▶ [Aim of the exercise] When the line with "Task: Click the" comes up, set it down and every later line to the end of the data, exactly and without pictures.

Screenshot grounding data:
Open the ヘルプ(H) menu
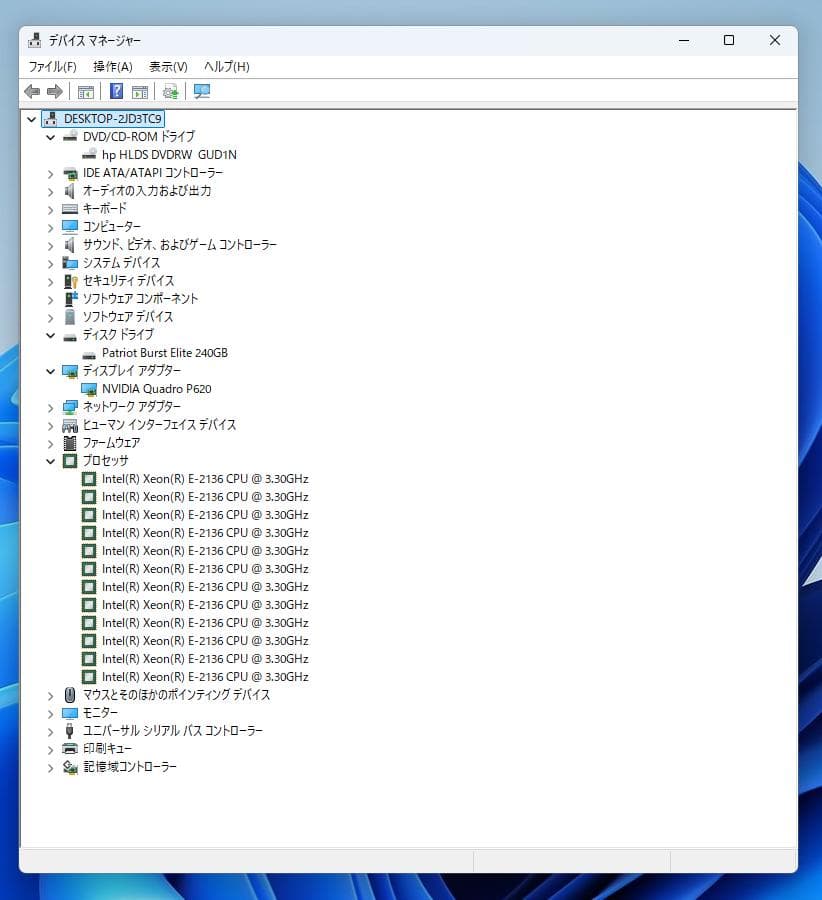The image size is (822, 900). (227, 66)
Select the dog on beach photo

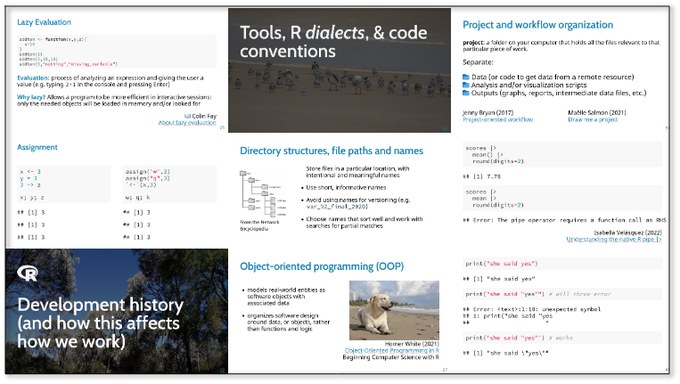point(394,310)
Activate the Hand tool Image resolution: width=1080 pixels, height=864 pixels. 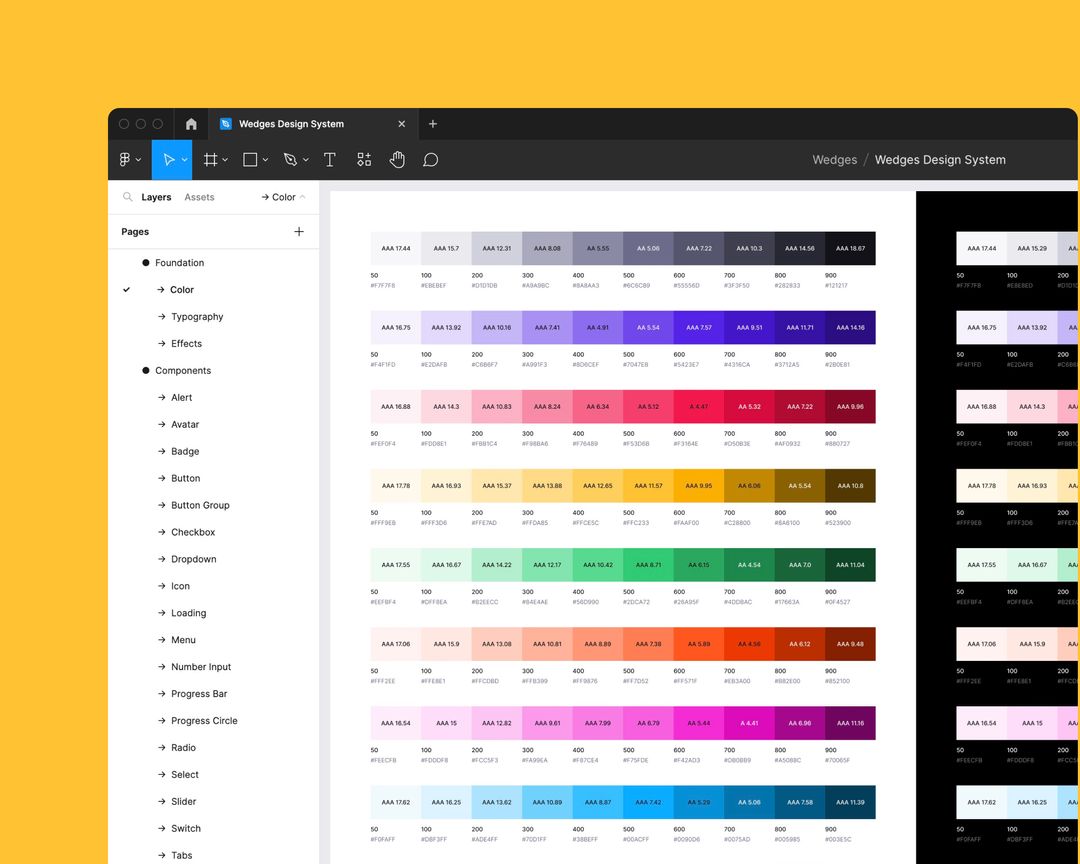pos(397,159)
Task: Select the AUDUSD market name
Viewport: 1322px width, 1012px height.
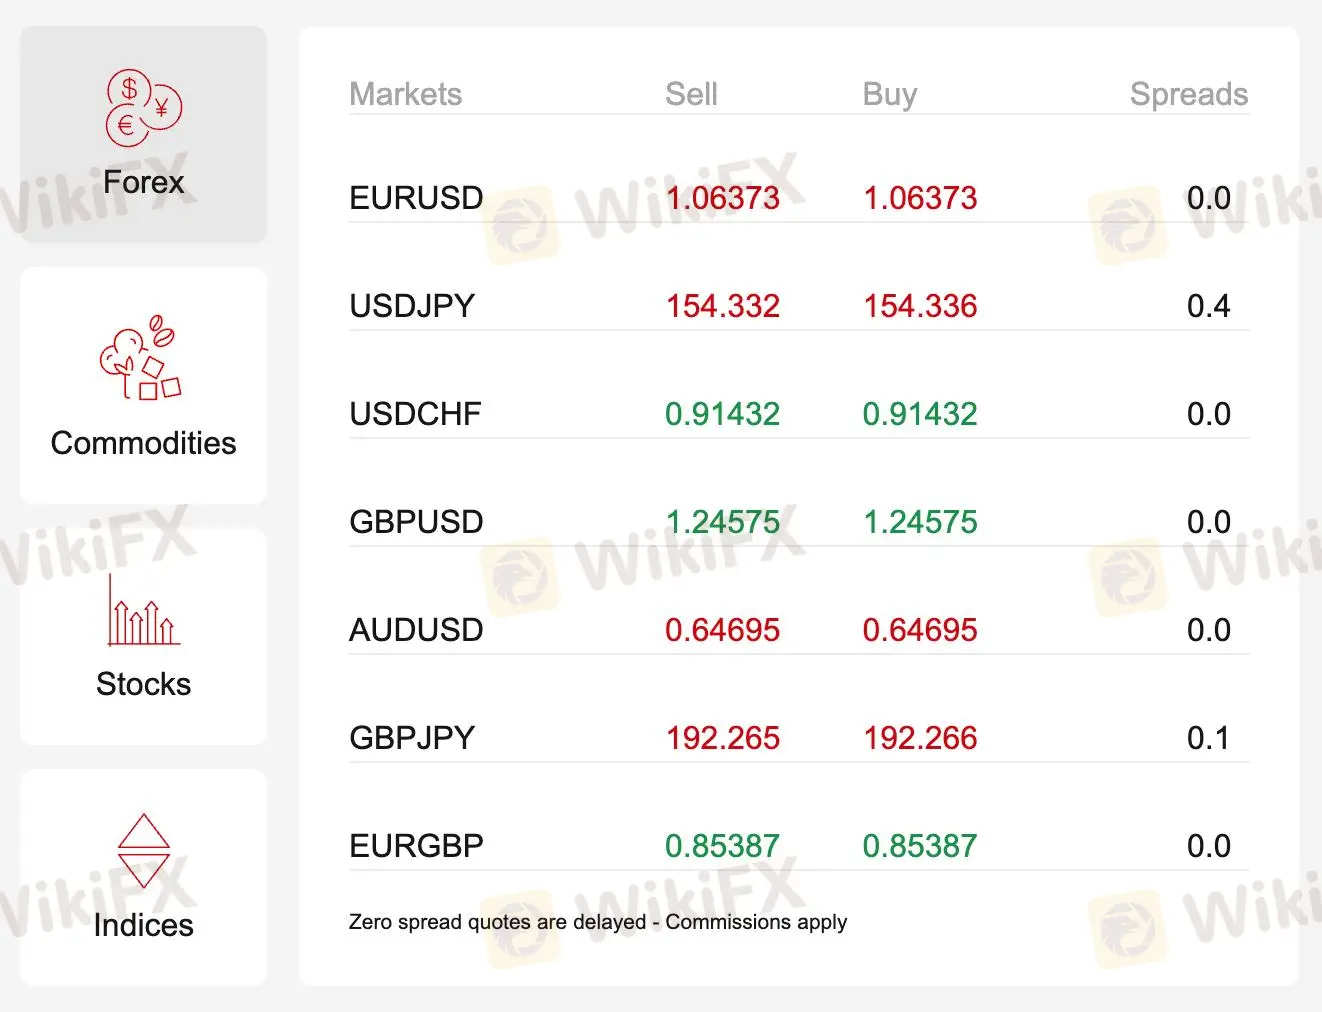Action: 416,630
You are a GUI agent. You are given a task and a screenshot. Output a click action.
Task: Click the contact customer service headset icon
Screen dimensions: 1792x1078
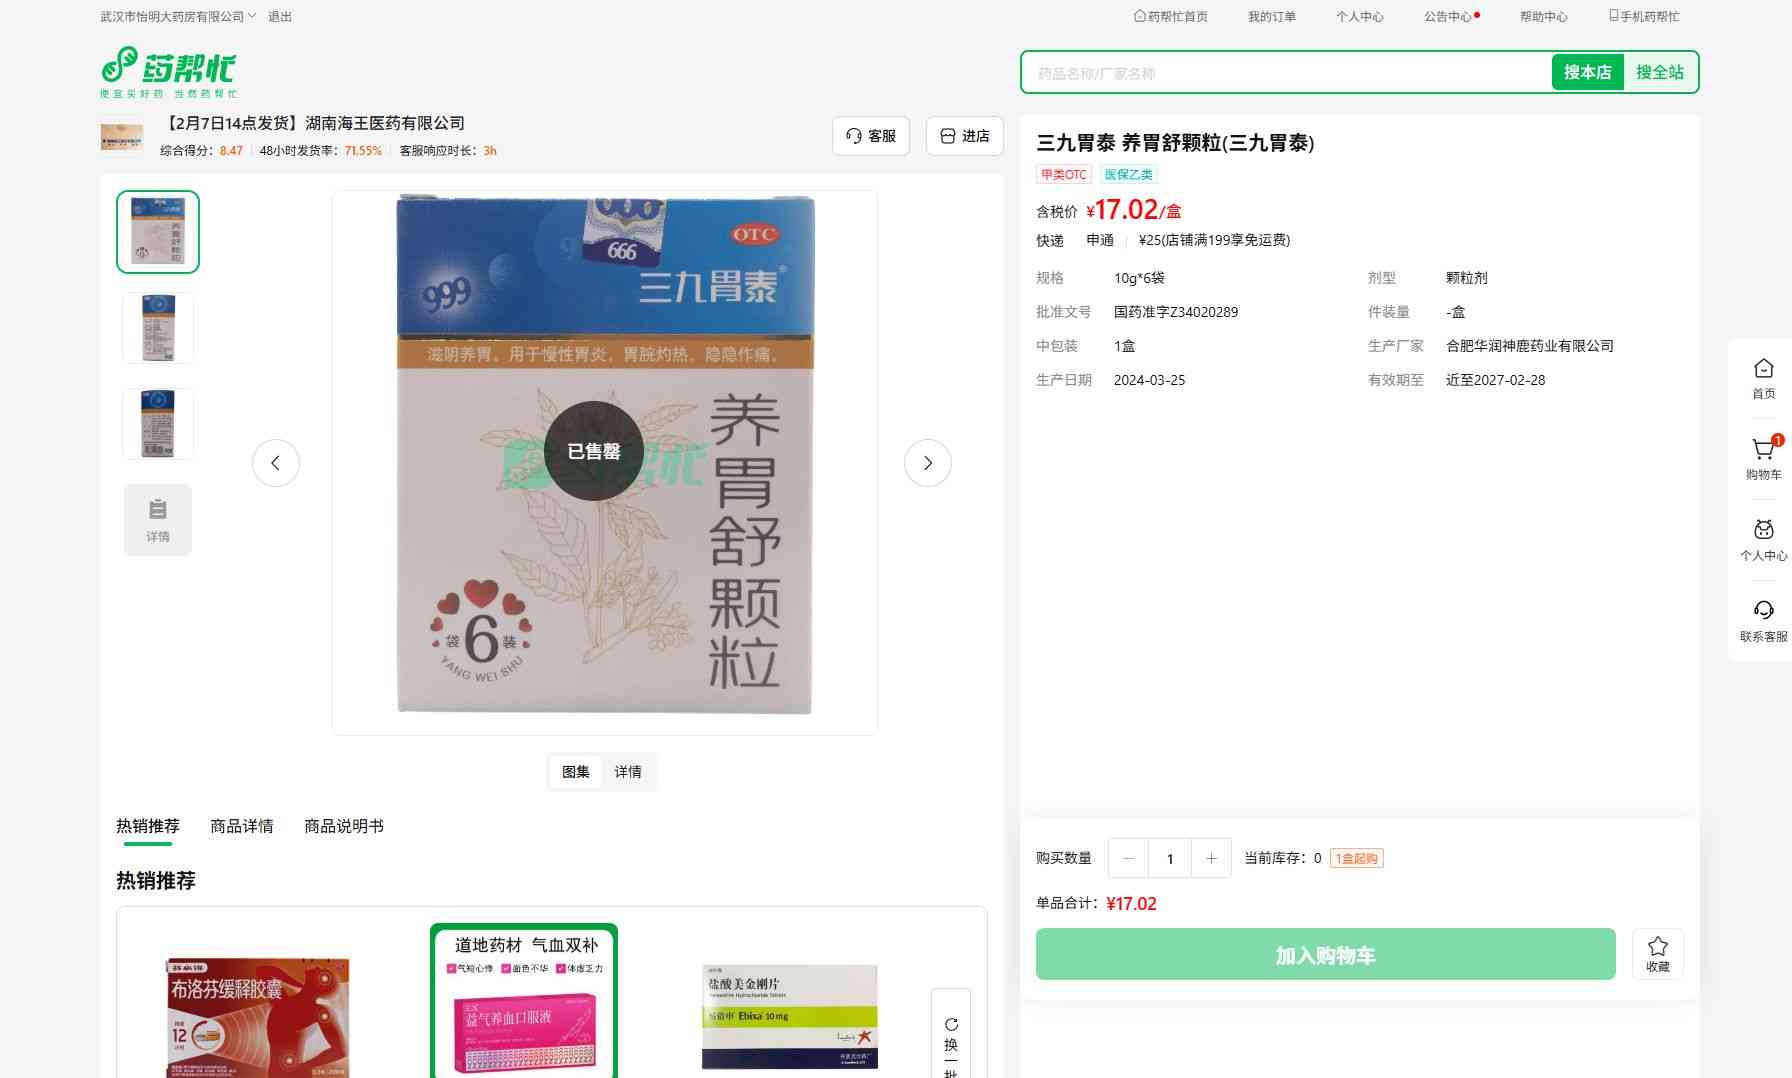[x=1763, y=611]
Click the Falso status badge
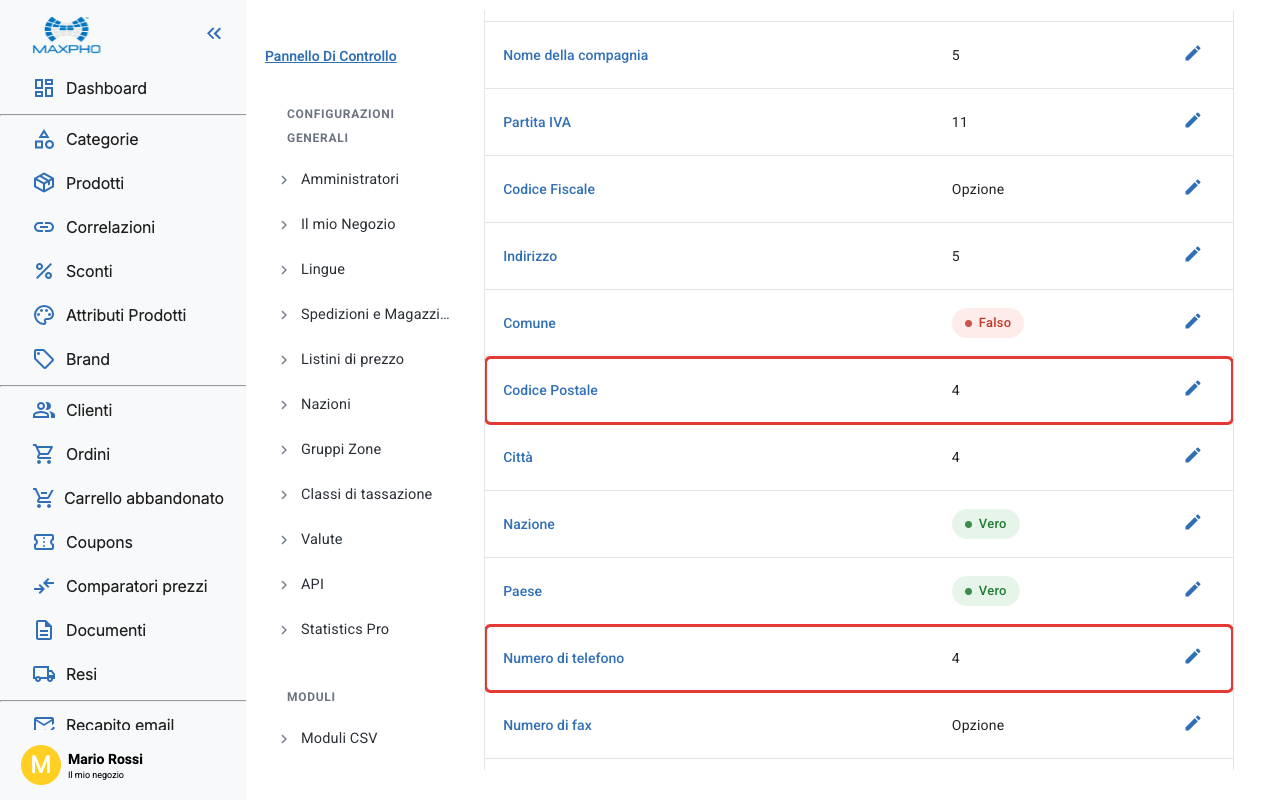 pos(988,323)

▶ [Output for this task]
Task: Click the contact customer service headset icon
Screen dimensions: 1792x1078
[x=1763, y=611]
Click the Falso status badge
 pos(988,323)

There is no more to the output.